反対に、来店してくれた顧客に対して「買い取らせていただく」という低姿勢でいると、顧客に良い印象が与えられます。それが次回の来店や良い口コミにつながっていきますので、常に低姿勢での接客を心がけるようにしましょう。
<笑顔で接客する>
どのような接客でも笑顔は大切ですが、買取業においても笑顔は欠かせないポイントです。相手に良い印象を与える、または気分良くさせるためという意味合いもありますが、買取業では特に「相手に安心してもらう」ために笑顔は重要です。

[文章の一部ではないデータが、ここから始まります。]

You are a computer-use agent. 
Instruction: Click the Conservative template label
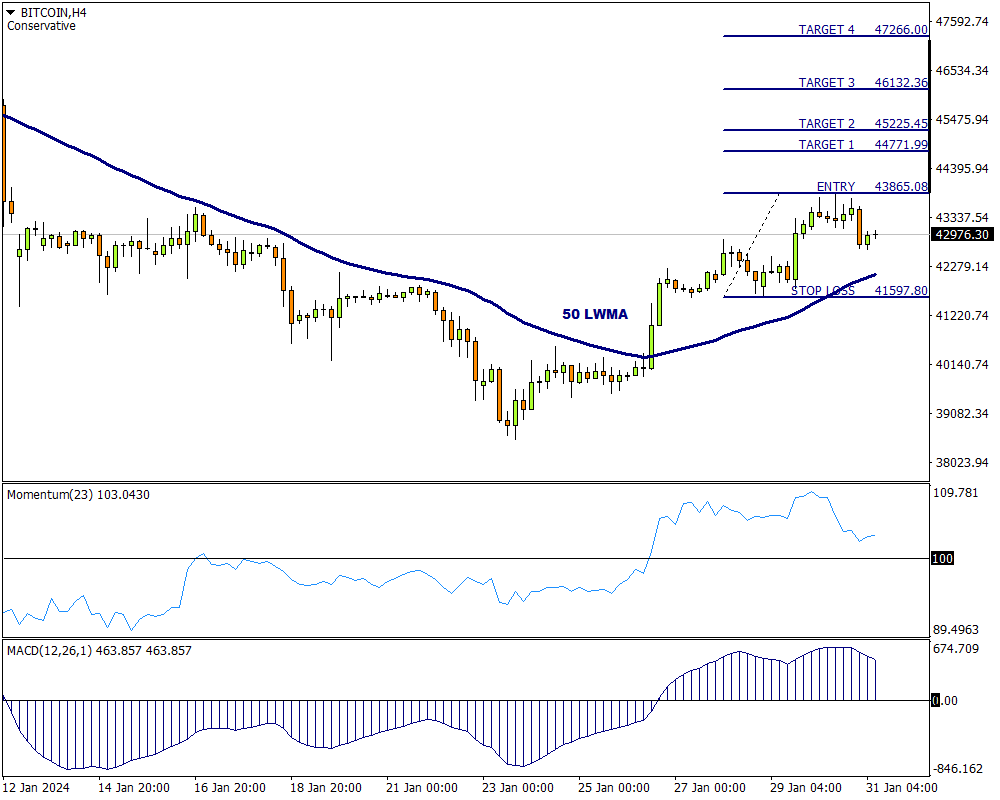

顧客によっては、買い取りが初めてというケースもあるでしょうし、買取店は小さい店舗も多いため、狭い空間で店員と対面し交渉することに不安を感じる人もいるかもしれません。笑顔で接客することで顧客の不安が和らげば、安心して商品を売却してもらえ、スムーズな買い取りにもつながるでしょう。
ただし、買取交渉は真面目なシーンでもあるため、笑顔を心がけつつ真剣な態度を崩さないことも忘れてはいけません。
<顧客の話をよく聞く>
顧客の不安を和らげるためには、笑顔で接客するだけでなく、顧客の話をよく聞くようにしましょう。店員が一方的に話をたたみかけるだけでは、顧客の不安は大きくなり、店に対しての信頼感まで失ってしまう恐れさえあります。
また、手放すことを決めた品物も、元々は顧客が大切に愛用していたものかもしれません。「大切な品物を買い取らせていただく」という気持ちで、相手の話を最後まで傾聴する姿勢を持ちましょう。
■査定や検品、査定額提示における接客ポイントとは
ここまで、買取業の接客において全体を通して重要な点を解説してきました。ここからは、査定や検品、査定額提示で重要なポイントを、それぞれご紹介します。
査定や検品で重要な接客のポイント
<長く待たされたと感じさせない工夫をする>
買取店では、商品の適切な査定を行うため、査定器具を用いて査定したり、店舗によってはテレビ電話で査定を行ったりする場合があります。その際、顧客から離れてバックヤードで査定しますが、商品の査定結果が出るまでに時間がかかってしまうケースもあります。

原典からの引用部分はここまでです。